What is Consciousness?

If we are unsure where it is, can we even say what it is?

Part 2 in a developing series on Consciousness. Part 1 is Where is Consciousness?.

Introduction

Is consciousness in our head? Does it permeate our bodies? Does it possibly permeate everything? What comes first — the brain or thought?

Such questions have rocked the minds of philosophers and scientists for centuries. While mystics through the ages have reported highly consistent findings within deeper states of awareness, it’s only recently that physicists have started tackling the question of what it actually is.

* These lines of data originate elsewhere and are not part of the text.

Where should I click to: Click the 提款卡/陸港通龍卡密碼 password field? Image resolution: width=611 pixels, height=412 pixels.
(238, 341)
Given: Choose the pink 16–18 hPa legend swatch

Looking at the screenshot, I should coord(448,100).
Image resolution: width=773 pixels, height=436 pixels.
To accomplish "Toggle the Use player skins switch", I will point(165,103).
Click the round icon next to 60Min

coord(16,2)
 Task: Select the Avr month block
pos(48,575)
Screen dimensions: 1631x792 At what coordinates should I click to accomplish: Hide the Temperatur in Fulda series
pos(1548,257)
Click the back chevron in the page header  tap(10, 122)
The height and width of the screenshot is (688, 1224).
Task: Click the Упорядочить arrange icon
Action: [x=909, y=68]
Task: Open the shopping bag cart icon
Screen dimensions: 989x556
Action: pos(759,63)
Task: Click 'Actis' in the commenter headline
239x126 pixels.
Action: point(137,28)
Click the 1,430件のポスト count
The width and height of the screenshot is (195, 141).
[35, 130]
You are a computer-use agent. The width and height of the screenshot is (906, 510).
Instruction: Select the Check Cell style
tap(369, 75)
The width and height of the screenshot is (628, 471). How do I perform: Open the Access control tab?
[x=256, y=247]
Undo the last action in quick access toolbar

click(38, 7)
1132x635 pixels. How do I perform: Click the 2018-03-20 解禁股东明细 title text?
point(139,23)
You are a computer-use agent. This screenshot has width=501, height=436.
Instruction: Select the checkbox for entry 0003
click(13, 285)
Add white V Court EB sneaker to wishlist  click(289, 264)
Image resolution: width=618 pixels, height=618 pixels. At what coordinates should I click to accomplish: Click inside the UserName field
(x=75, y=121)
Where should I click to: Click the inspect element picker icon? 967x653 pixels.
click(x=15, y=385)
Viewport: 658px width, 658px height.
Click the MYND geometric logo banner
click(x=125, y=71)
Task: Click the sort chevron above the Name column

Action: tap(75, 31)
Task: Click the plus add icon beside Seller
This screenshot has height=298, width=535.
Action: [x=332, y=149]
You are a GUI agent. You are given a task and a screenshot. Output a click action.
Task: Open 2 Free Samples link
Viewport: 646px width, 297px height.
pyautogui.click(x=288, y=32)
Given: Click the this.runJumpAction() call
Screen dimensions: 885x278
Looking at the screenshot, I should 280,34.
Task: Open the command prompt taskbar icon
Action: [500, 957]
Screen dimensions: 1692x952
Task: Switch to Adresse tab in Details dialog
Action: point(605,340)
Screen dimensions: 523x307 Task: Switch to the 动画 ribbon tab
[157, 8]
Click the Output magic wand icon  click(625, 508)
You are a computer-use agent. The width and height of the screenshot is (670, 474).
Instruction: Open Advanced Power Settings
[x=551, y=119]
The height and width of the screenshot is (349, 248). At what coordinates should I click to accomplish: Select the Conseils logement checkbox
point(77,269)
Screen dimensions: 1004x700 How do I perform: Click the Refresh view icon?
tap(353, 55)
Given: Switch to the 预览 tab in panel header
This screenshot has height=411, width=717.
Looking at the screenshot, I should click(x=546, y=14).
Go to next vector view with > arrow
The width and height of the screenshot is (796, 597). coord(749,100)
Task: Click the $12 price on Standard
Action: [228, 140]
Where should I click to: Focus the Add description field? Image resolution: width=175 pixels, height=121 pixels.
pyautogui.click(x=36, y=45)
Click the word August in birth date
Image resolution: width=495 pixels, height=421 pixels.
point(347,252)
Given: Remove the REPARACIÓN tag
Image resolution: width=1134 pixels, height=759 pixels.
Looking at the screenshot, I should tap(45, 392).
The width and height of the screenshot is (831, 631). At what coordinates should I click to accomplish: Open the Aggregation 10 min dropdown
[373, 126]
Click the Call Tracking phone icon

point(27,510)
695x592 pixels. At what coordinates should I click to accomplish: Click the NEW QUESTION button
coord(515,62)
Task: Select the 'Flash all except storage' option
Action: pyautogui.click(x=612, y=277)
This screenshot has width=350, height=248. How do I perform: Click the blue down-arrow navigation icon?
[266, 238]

Consciousness as a state of matter

Max Tegmark has put forth the idea that consciousness is a state of matter:

“I conjecture that consciousness can be understood as yet another state of matter. Just as there are many types of liquids, there are many types of consciousness.”
Max Tegmark
Tegmark has also formulated the “Ultimate Ensemble theory of everything”, whose only postulate is that “all structures that exist mathematically exist also physically”. This simple theory, with no free parameters at all, suggests that in those structures complex enough to contain self-aware substructures (SASs), these SASs will subjectively perceive themselves as existing in a physically “real” world. This idea is formalized as the mathematical universe hypothesis, described in his book Our Mathematical Universe. [Wikipedia]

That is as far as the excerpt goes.